That extra glass of wine may seem like a great idea at the time, yet when the morning after comes around, you often feel a whole new wave of regret. In fact, a new study has found that almost 1 in 10 people in Britain say they go to work at least twice a week suffering from a hangover after drinking too much the night before! Hangovers are bad enough, let alone having to survive a full-day at work with a pounding head and the dreaded wave of nausea. Those 8 hours can seem twice as long!
As the festive season approaches, this trend looks set to continue, but luckily there are steps you can take to help reduce some of the negative effects of alcohol on the body.
Have something to eat
Try to have something to eat before you head to bed. Before you ask, this does not mean grabbing a kebab on the way home! Opt for something nourishing to eat before going to sleep, as it will help give you the nutrition that your body needs to detoxify. Nutritionist Cassandra Barns suggests, “Stay away from foods that contain high levels of unhealthy fats. This includes fried foods and processed foods.

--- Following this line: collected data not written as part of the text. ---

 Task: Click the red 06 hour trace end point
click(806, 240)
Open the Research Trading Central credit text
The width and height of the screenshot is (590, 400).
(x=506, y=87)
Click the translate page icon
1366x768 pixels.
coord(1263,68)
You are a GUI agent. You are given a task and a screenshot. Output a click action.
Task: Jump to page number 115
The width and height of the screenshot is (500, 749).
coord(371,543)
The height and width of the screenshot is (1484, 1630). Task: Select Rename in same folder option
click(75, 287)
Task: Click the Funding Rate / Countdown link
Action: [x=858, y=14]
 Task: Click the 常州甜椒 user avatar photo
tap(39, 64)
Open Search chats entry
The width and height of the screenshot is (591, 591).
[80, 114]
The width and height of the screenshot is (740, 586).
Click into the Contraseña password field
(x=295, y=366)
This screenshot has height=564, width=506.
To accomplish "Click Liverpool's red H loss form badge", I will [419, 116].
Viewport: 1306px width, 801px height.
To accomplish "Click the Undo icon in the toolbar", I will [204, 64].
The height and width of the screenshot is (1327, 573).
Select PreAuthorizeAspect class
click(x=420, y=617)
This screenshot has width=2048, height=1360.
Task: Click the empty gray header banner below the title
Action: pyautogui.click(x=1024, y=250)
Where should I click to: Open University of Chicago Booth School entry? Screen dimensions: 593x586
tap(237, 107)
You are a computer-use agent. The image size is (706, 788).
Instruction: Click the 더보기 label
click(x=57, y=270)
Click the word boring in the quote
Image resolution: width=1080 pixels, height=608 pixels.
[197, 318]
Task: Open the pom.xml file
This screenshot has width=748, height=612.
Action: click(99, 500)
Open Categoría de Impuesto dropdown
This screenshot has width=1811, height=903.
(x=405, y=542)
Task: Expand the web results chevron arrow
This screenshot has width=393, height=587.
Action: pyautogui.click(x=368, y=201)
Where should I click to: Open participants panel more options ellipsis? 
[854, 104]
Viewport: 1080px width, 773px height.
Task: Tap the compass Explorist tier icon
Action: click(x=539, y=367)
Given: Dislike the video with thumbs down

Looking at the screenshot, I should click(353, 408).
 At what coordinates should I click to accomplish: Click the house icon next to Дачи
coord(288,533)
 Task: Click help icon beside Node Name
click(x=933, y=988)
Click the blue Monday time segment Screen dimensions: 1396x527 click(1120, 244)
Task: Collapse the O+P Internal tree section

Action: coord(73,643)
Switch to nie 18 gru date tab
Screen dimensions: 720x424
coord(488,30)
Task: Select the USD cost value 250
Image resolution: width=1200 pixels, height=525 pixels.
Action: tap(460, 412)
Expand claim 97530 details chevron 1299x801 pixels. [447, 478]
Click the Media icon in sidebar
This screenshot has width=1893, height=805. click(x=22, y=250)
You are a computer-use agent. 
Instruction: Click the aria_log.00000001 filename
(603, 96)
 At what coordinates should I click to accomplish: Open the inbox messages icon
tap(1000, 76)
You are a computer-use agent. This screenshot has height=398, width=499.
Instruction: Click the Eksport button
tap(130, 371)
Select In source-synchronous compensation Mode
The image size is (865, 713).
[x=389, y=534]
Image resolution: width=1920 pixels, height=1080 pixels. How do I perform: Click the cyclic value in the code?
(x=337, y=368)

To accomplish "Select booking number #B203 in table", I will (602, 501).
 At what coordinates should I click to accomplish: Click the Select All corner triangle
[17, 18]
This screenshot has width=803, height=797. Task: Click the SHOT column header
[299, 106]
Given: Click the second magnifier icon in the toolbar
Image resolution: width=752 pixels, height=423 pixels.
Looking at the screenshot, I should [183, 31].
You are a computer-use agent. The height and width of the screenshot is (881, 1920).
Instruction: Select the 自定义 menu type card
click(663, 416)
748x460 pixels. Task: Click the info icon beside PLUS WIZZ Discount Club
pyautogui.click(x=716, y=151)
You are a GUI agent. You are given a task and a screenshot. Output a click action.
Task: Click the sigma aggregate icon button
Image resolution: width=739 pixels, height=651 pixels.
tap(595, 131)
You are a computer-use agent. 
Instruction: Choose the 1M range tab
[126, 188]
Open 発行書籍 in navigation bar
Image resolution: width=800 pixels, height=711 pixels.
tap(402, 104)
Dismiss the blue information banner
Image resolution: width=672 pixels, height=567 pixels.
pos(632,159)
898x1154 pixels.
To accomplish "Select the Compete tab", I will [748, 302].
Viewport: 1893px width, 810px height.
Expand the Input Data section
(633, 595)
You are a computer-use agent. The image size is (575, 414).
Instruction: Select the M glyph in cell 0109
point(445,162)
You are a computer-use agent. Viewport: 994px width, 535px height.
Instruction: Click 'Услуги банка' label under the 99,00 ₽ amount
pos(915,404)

The liver has to work extra hard to process these types of fats, when it is already under strain dealing with the alcohol and its breakdown products. Unhealthy fats can also worsen any inflammation in the body, which could contribute to hangover symptoms.”
Lend your liver a hand
These festive months see your calendar fill up with social events that tend to increase your drinking habits! So, it may be wise to start taking a liver-supporting supplement. Cassandra explains, “The herb, milk thistle is perhaps the best-known and most traditional remedy for this purpose – it has been found to protect the liver cells from damage, including that resulting from alcohol, and can help reduce inflammation in the liver."
Pass the water, please
It may seem like an obvious one, but water is one of the most important tools to combat your hangover. Cassandra explains, “It can be helpful to have a large glass of water before starting on the alcohol, a glass between each alcoholic drink, and at least one large glass before going to bed. To improve your hydration, it is ideal to drink water that contains extra electrolyte minerals such as potassium, sodium and magnesium – the minerals that are particularly important to have in our cells and blood. Natural coconut water is ideal for this, as it naturally contains a good balance of the electrolyte minerals. Avoid sports drinks because although they do contain these minerals, they are also high in sugar. Keep drinking water (or coconut water) the next day to re-hydrate.”
Say no to sugar and spice
“Before, during and after drinking it’s best to avoid sugary foods and drinks, as alcohol consumption tends to play havoc with energy and blood sugar control. It’s better to focus on protein and unrefined carbohydrates, which release glucose slowly. Say no to caffeine and spicy foods that can not only worsen the dehydration, but also irritate your stomach,” explains Dr Marilyn Glenville, the UK’s leading Nutritionist, author of Natural Alternatives to Sugar(www.marilynglenville.com).
Get supplement savvy
“Have a good multivitamin on hand to take the morning after. Drinking alcohol can not only reduce our absorption of nutrients from food, but may cause certain nutrients to be lost, or used up faster, during and after a drinking session. A multivitamin can help to replace those nutrients your body needs and support detoxification of any remaining alcohol in your system, to help you feel better, faster.,” suggests Cassandra.
Downward dog over hair of the dog
It may be the last thing you feel like doing, but the movements and breathing techniques from Pilates can help to increase blood flow throughout your body. The sweating will also help to eliminate the toxins, but ensure you’re also keeping up your water intake in order to avoid dehydration! Focused breathing is an important aspect of Pilates and can help with any nausea you may be feeling, whilst also being a great way to take your mind off your hangover!